(Records from a data source)
++++++

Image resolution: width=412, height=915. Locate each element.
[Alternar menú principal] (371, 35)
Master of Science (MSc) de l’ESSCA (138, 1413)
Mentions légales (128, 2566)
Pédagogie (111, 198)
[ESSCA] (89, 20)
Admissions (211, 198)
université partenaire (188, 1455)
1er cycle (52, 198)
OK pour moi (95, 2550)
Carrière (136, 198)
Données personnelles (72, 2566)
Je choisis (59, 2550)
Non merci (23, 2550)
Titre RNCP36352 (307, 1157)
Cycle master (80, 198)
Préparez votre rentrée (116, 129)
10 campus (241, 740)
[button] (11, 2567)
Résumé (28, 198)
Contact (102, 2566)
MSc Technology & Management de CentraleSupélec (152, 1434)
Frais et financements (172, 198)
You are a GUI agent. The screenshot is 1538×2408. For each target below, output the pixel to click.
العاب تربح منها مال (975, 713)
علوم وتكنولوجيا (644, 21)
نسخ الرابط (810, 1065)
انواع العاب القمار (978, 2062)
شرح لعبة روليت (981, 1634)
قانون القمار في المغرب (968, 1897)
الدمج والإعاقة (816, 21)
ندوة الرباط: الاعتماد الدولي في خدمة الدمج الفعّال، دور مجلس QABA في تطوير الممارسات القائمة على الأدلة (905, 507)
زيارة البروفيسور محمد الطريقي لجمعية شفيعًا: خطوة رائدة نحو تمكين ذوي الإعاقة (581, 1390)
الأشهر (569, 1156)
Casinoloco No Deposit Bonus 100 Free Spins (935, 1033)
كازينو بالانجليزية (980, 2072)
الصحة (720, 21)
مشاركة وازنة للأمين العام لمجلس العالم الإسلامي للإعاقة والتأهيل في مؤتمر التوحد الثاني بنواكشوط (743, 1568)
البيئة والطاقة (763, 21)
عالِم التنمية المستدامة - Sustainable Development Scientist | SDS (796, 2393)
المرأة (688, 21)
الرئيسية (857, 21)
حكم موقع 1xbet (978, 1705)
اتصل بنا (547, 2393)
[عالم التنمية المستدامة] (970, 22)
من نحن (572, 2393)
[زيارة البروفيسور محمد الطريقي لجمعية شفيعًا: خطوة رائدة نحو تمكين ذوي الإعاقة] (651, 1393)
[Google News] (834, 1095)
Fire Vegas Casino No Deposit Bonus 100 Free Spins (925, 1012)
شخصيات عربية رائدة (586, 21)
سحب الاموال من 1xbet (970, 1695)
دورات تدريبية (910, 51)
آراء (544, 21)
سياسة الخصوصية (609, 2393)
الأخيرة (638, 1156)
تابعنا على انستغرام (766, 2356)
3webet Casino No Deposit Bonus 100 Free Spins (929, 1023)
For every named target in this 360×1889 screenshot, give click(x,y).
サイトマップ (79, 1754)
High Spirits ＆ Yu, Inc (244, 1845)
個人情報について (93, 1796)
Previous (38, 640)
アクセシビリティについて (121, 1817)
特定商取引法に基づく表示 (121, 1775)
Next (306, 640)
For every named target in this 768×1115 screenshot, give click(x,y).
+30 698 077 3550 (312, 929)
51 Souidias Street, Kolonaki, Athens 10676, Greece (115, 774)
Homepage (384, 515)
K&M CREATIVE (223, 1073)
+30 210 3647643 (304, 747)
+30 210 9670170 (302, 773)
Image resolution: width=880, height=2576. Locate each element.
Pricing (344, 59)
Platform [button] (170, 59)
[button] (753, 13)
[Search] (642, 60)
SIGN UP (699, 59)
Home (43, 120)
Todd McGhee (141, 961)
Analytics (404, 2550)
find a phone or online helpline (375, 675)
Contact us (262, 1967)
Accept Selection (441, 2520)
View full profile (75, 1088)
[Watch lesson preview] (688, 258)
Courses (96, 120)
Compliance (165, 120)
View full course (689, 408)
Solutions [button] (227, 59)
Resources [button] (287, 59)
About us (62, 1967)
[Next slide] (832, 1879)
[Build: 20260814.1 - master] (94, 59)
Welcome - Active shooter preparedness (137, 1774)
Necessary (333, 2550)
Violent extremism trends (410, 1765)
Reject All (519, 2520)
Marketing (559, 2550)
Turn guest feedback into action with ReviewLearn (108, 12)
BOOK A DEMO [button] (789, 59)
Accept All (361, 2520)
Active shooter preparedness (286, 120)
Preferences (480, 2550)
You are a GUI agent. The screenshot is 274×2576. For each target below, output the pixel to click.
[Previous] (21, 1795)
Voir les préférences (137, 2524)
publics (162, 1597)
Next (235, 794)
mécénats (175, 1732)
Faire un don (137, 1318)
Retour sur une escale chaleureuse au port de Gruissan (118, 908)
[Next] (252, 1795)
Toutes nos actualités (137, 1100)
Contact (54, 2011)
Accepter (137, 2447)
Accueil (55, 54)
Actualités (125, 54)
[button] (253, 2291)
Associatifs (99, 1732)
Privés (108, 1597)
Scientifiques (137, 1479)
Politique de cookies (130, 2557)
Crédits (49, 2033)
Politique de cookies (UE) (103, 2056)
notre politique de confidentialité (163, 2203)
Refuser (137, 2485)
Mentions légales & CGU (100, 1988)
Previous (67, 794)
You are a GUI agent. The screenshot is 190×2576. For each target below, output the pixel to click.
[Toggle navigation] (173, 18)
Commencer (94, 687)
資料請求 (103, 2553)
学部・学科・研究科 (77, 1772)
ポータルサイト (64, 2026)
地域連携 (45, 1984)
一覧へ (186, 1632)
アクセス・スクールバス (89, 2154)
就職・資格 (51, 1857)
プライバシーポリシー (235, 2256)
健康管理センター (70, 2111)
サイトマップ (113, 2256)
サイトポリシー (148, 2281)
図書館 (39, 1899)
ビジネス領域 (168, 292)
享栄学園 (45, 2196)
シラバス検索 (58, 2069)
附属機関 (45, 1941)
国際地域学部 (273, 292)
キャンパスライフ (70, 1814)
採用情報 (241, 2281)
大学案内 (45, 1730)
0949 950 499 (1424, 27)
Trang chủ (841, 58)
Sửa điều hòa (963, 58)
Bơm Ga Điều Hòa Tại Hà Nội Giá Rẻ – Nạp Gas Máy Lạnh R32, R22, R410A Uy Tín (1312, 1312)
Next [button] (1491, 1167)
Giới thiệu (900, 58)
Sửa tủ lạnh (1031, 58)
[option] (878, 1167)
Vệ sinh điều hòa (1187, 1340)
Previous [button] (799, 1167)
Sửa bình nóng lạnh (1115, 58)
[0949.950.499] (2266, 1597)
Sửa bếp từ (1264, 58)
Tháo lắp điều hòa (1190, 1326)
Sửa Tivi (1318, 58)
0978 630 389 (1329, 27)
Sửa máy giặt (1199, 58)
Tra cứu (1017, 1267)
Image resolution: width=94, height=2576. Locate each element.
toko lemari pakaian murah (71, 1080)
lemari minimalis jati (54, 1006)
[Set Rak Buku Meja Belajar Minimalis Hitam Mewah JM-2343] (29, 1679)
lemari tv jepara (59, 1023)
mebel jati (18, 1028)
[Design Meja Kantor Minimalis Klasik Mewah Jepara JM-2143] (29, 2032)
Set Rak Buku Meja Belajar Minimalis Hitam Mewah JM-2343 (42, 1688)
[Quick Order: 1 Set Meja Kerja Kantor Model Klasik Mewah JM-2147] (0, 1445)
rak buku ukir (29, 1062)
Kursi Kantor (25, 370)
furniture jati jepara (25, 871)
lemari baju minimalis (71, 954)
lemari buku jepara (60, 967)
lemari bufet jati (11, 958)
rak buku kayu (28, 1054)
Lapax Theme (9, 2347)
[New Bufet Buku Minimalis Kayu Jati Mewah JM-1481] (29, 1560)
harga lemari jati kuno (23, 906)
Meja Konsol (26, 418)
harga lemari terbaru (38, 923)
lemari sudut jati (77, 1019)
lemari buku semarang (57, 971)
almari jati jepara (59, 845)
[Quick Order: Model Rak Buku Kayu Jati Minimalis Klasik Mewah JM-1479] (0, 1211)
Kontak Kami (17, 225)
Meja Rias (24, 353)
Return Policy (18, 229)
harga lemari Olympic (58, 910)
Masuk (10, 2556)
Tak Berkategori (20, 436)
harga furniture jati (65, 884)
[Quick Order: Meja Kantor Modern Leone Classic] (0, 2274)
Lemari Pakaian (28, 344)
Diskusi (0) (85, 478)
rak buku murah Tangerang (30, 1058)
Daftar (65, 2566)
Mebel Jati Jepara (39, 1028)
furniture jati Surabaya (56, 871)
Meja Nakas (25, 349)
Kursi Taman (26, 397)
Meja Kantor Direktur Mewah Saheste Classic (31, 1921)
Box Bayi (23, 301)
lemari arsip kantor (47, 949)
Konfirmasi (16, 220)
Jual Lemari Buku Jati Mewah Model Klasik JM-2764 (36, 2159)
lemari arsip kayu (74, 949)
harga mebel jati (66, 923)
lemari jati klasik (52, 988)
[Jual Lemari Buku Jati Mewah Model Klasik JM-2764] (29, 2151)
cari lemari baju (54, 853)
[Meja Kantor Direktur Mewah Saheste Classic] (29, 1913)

++++++

Of the entries listed above, reproduce only the lines starting at the line containing "You are a GUI agent. The screenshot is 274×2576." and ending at the line containing "Actualités (125, 54)". Include both, exactly as they stand.

You are a GUI agent. The screenshot is 274×2576. For each target below, output the pixel to click.
[Previous] (21, 1795)
Voir les préférences (137, 2524)
publics (162, 1597)
Next (235, 794)
mécénats (175, 1732)
Faire un don (137, 1318)
Retour sur une escale chaleureuse au port de Gruissan (118, 908)
[Next] (252, 1795)
Toutes nos actualités (137, 1100)
Contact (54, 2011)
Accepter (137, 2447)
Accueil (55, 54)
Actualités (125, 54)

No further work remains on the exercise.